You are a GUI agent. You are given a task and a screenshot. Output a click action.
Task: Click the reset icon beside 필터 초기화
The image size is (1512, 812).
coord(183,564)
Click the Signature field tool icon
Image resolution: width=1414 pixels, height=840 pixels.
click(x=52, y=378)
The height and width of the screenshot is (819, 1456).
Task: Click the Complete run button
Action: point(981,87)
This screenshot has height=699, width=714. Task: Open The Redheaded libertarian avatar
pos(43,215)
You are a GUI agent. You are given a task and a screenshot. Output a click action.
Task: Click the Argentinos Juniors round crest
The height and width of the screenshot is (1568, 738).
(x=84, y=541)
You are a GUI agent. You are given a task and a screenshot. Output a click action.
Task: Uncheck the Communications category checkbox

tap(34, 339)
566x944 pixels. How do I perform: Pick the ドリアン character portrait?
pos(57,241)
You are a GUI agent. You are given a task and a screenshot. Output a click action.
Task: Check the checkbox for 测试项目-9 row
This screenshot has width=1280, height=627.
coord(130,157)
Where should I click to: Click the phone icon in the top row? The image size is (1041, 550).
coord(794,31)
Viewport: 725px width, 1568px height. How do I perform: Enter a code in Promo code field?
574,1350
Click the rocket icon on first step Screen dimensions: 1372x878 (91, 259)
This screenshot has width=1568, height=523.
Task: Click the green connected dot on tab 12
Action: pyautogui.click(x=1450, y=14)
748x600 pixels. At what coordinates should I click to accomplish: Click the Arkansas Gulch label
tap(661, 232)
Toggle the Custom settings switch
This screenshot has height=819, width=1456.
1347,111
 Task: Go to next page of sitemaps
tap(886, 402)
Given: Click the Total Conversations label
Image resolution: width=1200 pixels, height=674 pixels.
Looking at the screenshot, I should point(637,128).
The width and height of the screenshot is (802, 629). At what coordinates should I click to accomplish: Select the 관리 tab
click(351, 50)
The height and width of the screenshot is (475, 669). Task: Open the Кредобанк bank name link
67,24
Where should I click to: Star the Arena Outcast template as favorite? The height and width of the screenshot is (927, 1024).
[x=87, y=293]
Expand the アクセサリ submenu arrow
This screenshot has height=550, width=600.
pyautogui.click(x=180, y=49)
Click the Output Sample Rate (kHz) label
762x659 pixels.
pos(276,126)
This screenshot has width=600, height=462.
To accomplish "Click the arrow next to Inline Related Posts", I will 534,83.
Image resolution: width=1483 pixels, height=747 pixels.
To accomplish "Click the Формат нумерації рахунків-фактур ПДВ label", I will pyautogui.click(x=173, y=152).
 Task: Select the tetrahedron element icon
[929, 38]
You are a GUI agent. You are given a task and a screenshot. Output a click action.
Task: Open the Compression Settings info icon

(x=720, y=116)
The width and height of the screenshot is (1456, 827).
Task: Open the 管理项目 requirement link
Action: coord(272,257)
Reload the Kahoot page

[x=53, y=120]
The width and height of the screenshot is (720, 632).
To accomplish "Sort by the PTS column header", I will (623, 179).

○ ○ ○ ○ ○ ○ ○

▶ **Given request**: Which lines in the rows above contain the word "next"? Report each of those lines in full.

▶ **Solution**:
 Task: Go to next page of sitemaps
To accomplish "Click the arrow next to Inline Related Posts", I will 534,83.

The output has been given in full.